Визиты комиссаров, экспертов и прочих чиновников ЕС, всевозможных комиссий и просто праздно интересующихся стали для Эстонии делом весьма обыденным. Недавний визит комиссара ОБСЕ по нацменьшинствам Кнута Воллебека был обречен посеять недовольство в стане, как минимум, одной из сторон.
Инспектирующие различные сферы нашей общественной и экономической жизни «засланцы оттуда», как правило, стараются изучить интересующую их тему досконально и дать максимально объективный взгляд. Но всякий раз их высказывания находят, что называется, неоднозначную оценку среди тех, чьи интересы этими инспектированиями оказываются задетыми. Всем хочется найти поддержку высокопоставленных гостей и их, если не благословение, то хотя бы благосклонность.
Недавний визит комиссара ОБСЕ по нацменьшинствам Кнута Воллебека был обречен посеять недовольство в стане, как минимум, одной из сторон, поскольку в нашей стране принято на темы политики гражданства и образования для нацменьшинств иметь две точки зрения: одну – государственную, другую – «неправильную». Настала очередь наших министров и сторонников мононационального характера государства торжествовать маленькую победу: европейский комиссар не увидел в Эстонии «ни одного человека, который был бы в принципе против перевода русскоязычных гимназий на эстонский язык преподавания».
Дьявол, как известно, кроется в деталях: в принципе у нас никто, вроде, и не против. Вот только на деле получается, что в детали пробуксовки этого перехода никто из государственных мужей вникать не хочет, как не хочет слушать аргументы стороны, которая «в принципе не против». А вялые недовольства отдельных попечительских советов, как выяснилось, лишь являются поиском возможностей отсрочек часа «Х».
До сих пор не могу понять, зачем нужно было нашему Рийгикогу оставлять в новой редакции Закона о школе статью 21 (3), которая гласит следующее: «в муниципальной гимназии или ее отдельных классах языком обучения может быть и иной язык». Нет в законе ни слова об «отсрочке» перехода – только о разрешении вести преподавание на эстонском языке в отдельных гимназиях и классах в иных пропорциях. К чему было вносить эту сумятицу, раз только эстоноязычное гимназическое образование способно обеспечить русскую молодежь конкурентоспособностью?

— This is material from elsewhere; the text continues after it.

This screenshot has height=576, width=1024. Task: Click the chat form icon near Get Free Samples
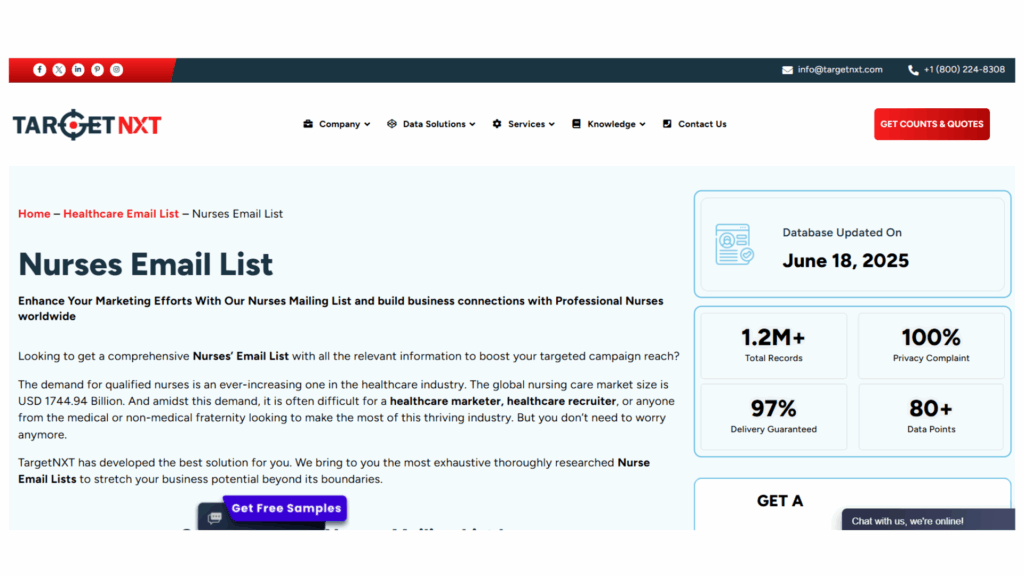pyautogui.click(x=214, y=517)
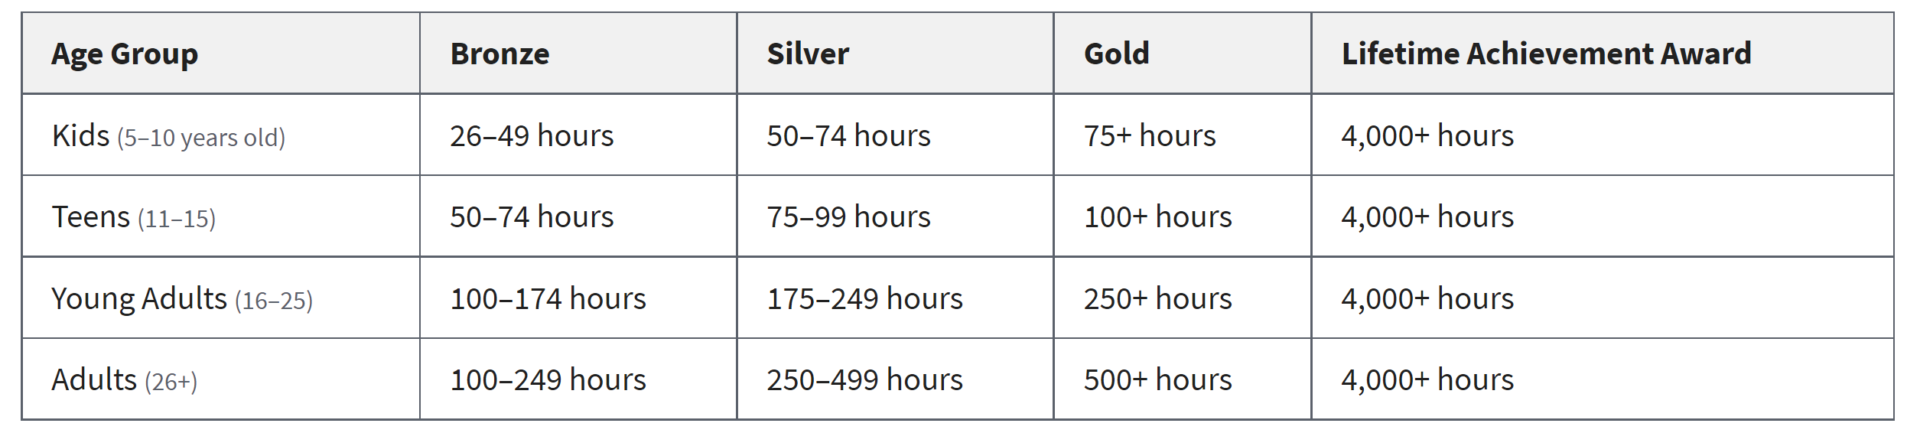Click the 250+ hours Gold cell
This screenshot has width=1920, height=446.
(1182, 298)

И почему попытки некоторых учебных заведений воспользоваться дарованным им правом обучения на родном языке истолковываются всякий раз как прошение об отсрочке? В связи с визитом Кнута Урмас Паэт обмолвился, что «обеспечение защиты нацменьшинств и развитие их культуры является важным приоритетом правительства Эстонии». Но министр не вспомнил о том, что мнением самого нацменьшинства никто особо не интересуется.
Нельзя сказать, что господин еврокомиссар совсем не нашел у нас проблем. Вот и большое количество неграждан его беспокоит. Хотя здесь у нас ответ готов заранее: происки восточного соседа. Вообще, у меня давно уже сложилось мнение, что нам не страшны ни какие инспекторы. Их удовлетворение от увиденного воспринимается официальными властями как знак горячего одобрения проводимой у нас политики. Если же нам указывают на недостатки, то на поверку выясняется, что эти недостатки таковыми, вообще, не являются, поскольку ставится под сомнение компетентность самих иностранных посланников.
Такая позиция государства – мы здесь, кстати, исключением не являемся – говорит, скорее, о том, что уверенность чиновников в собственной непогрешимости имеет глубокие социальные корни. У нас все охотно подменяют понятия и предпочитают уходить от ответов на прямые вопросы. Конфронтация – которая проявляется пусть и в «мягкой» форме – давно стала тем мотором, который запускает политические процессы в стране и отвлекает избирателей от реальных проблем.